BSD 3-Clause "New" or "Revised" License
0 stars 1 forks source link

Add script to update checkpoint directories for scpca-nf #171

Closed jashapiro closed 1 year ago

jashapiro commented 1 year ago

This PR, currently in draft form, is designed to complete https://github.com/AlexsLemonade/ScPCA-admin/issues/408. To do so, the script here performs two tasks: moving checkpoint files from an old to new location (as we changed from internal to checkpoints directories default) and adding scpca-meta.json files to the checkpoint directories as needed.

In the current form, it processes scRNAseq samples (rad files) and vireo results (which already have scpca-meta.json files in all versions).

The basic idea is to generate the checkpoint directories in the same way scpca-nf (as of the future version 0.4, as I am calling it), then copy file contents from the previous location to the current one. I used the aws command line for this part, as boto3 doesn't have a built-in recursive copy or sync (and I didn't trust myself to write one), though I use boto3 for more atomic operations like checking if files exist and writing the json file.

For files that require the scpca-meta.json file, we generate all of the fields that would be created by the workflow, then write that file to the appropriate checkpoint directory.

Before doing either, it checks if there are files in the new location, and will not overwrite unless explicitly told to do so by an option.

Speaking of options, there are many, because there are a lot of things that are relatively constant, but could potentially change. I ended up putting a lot of these into options partly just so I could pass them around as part of the args dictionary.

One thing I don't do at the moment is really check which version of the workflow/nextflow was used at each stage, so everything at the moment gets the . We don't really have that in a file that can be extracted within the checkpoint directory itself, but I could look at the publish directory and pull it from the output json file. This is probably worth doing, and will be the next thing I work on.

After that, I will return to the bulk and spatial functions, which exist now mostly as stubs.

Note also that the current prefix argument sends us to our sort of working directory.
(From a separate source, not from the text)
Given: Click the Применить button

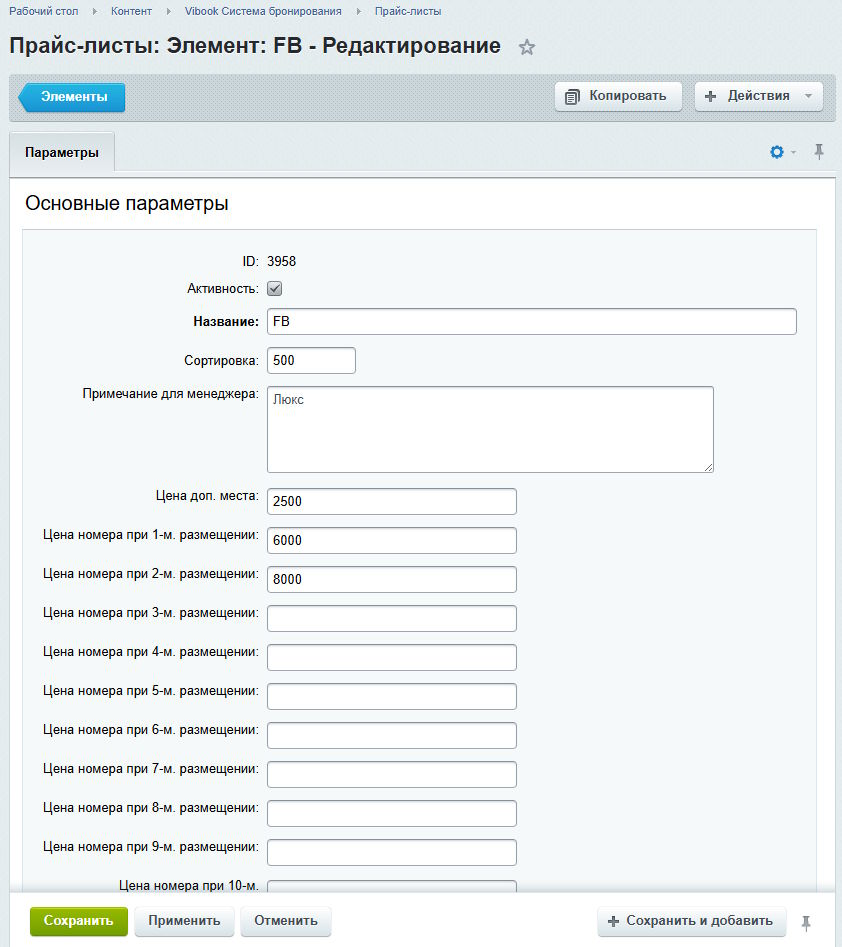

When run for real, this will be changed to scpca-prod.

Please do let me know how you think this looks as a general direction, and if you see any other issues or places where the function of the code is unclear.

jashapiro commented 1 year ago

One thing I don't do at the moment is really check which version of the workflow/nextflow was used at each stage, so everything at the moment gets the . We don't really have that in a file that can be extracted within the checkpoint directory itself, but I could look at the publish directory and pull it from the output json file. This is probably worth doing, and will be the next thing I work on.

Update: this is now present for the scRNAseq data. It turns out the only thing we seem to have in the output is the workflow version (not nextflow), so that is all I am grabbing.

jashapiro commented 1 year ago

This script is now done, tested and run!